Screenshot grounding data
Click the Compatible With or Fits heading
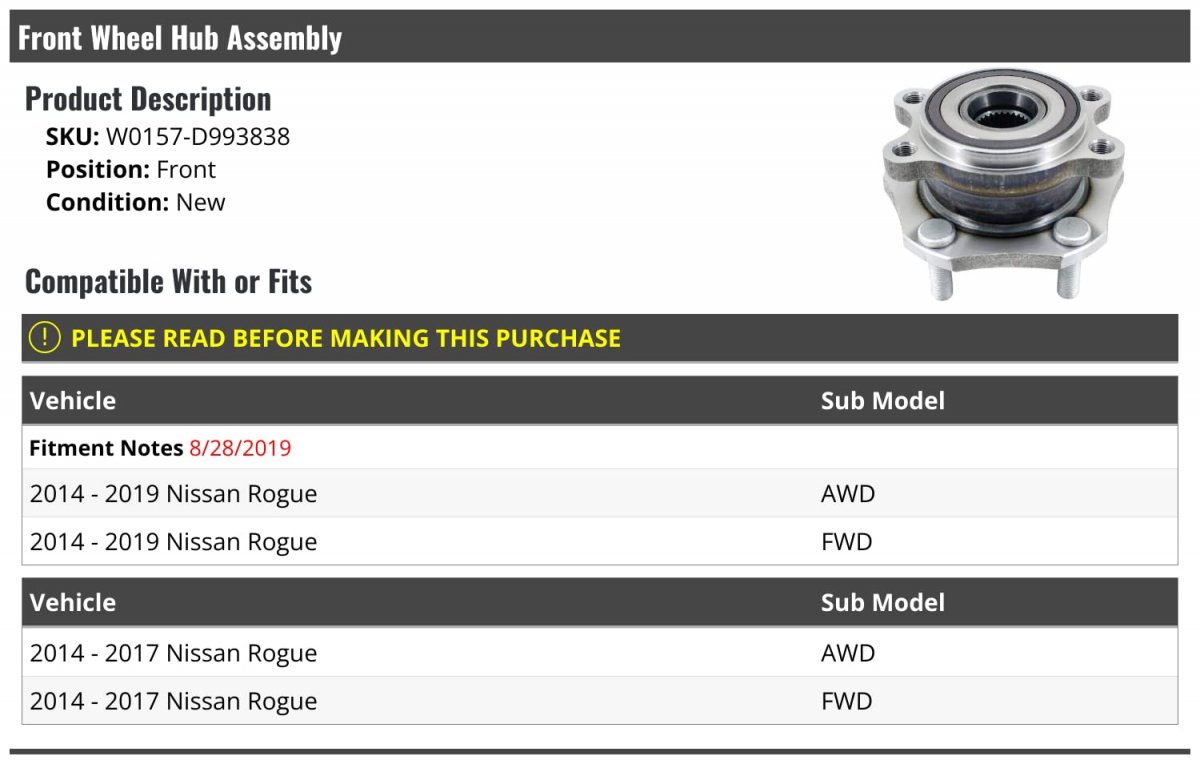1200x764 pixels. (x=168, y=282)
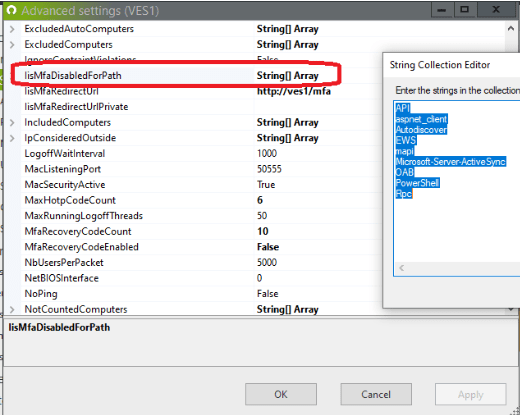
Task: Click the MfaRecoveryCodeEnabled False value
Action: pyautogui.click(x=268, y=247)

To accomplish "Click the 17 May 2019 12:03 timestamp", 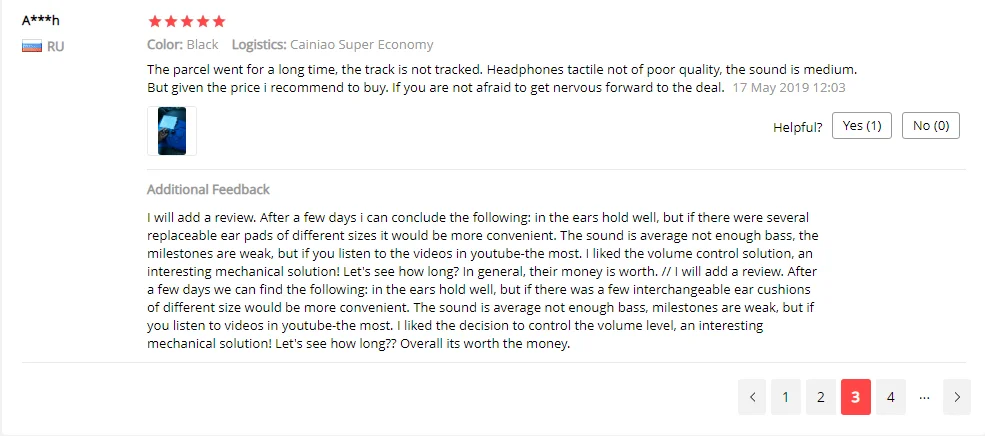I will click(x=789, y=87).
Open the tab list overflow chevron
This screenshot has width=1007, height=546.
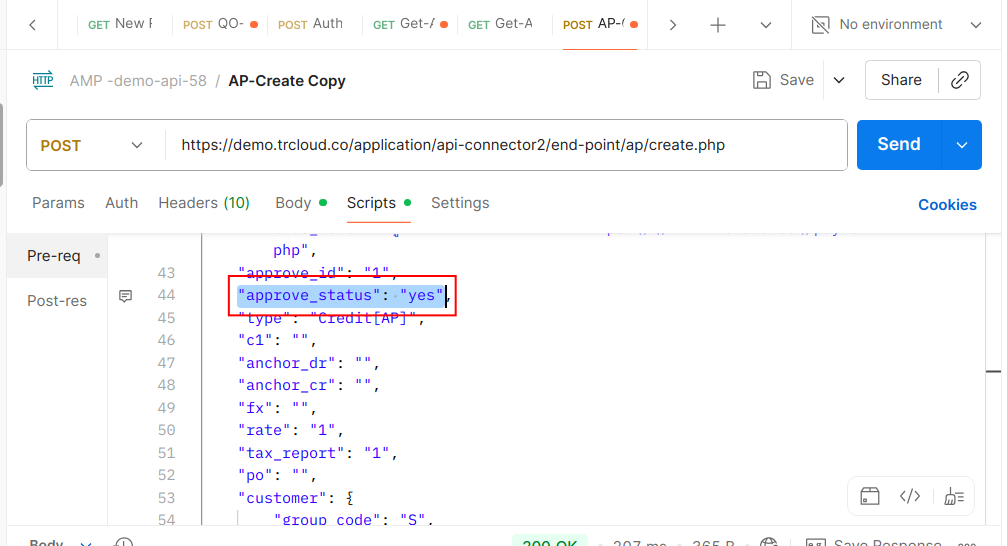click(x=766, y=25)
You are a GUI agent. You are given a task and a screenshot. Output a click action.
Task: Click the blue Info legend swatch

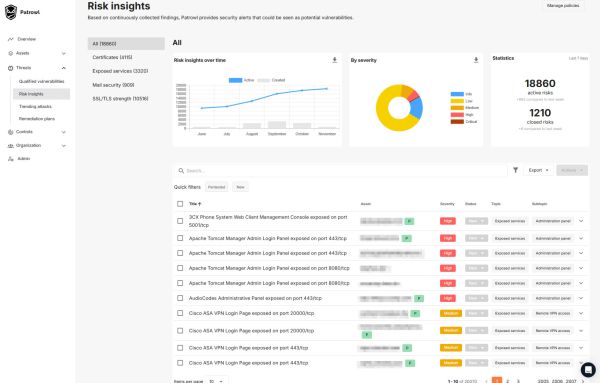coord(457,94)
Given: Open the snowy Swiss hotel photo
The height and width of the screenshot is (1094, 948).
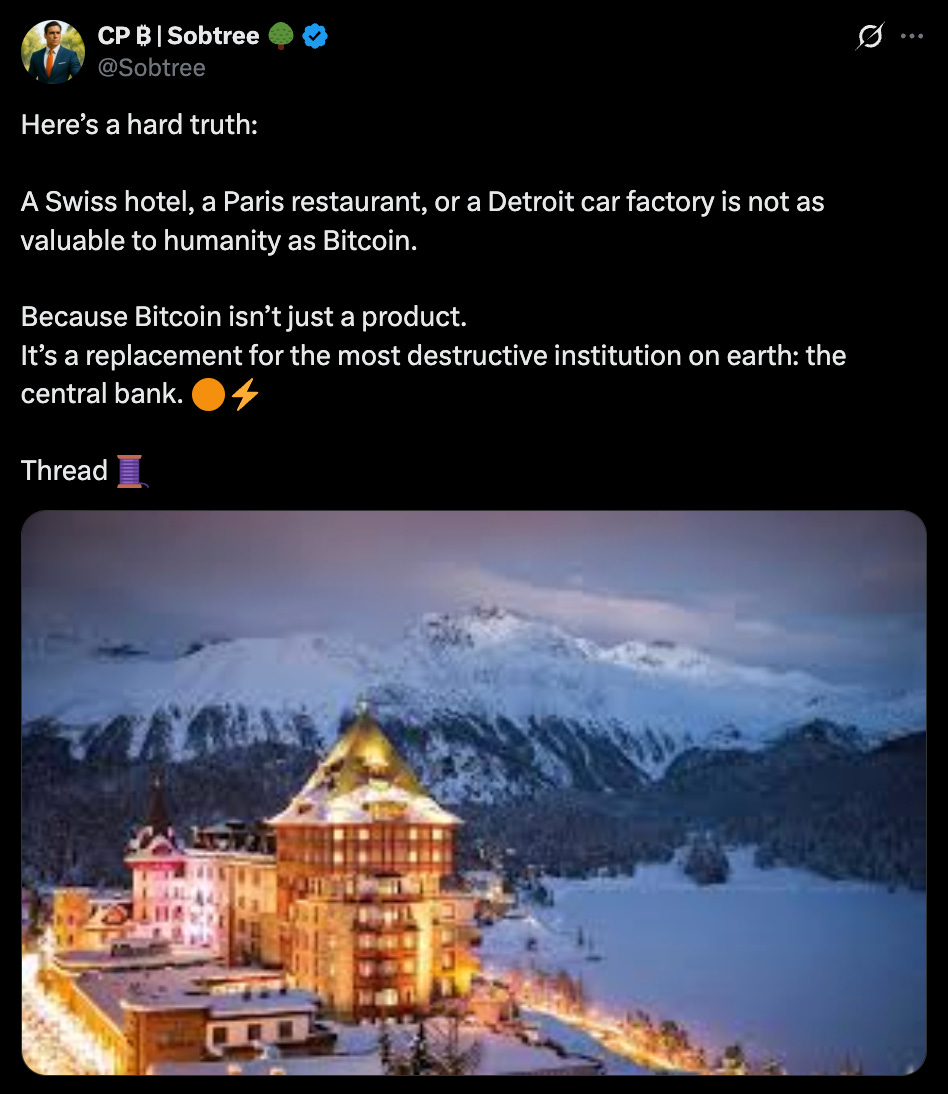Looking at the screenshot, I should pos(474,793).
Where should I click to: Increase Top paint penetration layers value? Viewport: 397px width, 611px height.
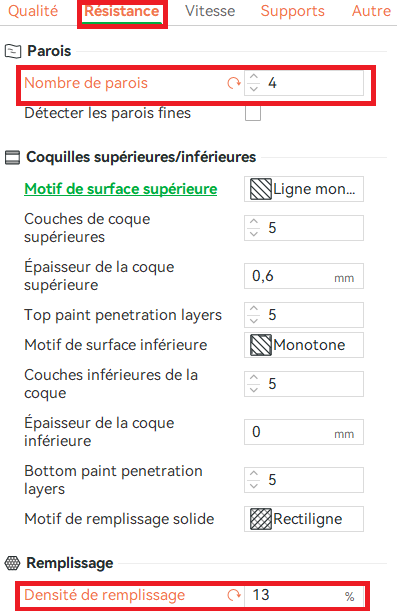[x=254, y=309]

PROBLEM STATEMENT
Taking every line of the records above into account, tally those that contain "Open" and give only the total.

RESPONSE BELOW
2